PROBLEM STATEMENT> Take the line that has "The image size is (1023, 415)." and all the lines that come after it in the records, and write them out again exactly. Add no other line.

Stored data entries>

-*-*-

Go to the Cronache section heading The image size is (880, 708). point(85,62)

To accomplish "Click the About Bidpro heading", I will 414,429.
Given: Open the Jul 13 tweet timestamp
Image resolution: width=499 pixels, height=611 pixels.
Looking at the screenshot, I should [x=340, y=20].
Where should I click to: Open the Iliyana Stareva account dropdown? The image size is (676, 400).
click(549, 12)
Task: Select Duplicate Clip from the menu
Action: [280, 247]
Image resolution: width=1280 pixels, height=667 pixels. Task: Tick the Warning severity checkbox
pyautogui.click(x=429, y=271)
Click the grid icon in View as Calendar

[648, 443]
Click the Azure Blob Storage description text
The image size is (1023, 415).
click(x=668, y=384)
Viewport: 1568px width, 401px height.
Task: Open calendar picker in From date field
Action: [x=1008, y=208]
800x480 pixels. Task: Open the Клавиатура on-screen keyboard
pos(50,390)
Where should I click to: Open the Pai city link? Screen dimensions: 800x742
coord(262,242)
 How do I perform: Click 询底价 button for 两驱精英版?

-*-*-

SOLUTION>
The image size is (1023, 415).
click(x=668, y=384)
Viewport: 1568px width, 401px height.
Task: Open calendar picker in From date field
Action: [x=1008, y=208]
800x480 pixels. Task: Open the Клавиатура on-screen keyboard
pos(50,390)
Where should I click to: Open the Pai city link? Screen dimensions: 800x742
coord(262,242)
 How do I perform: Click 询底价 button for 两驱精英版?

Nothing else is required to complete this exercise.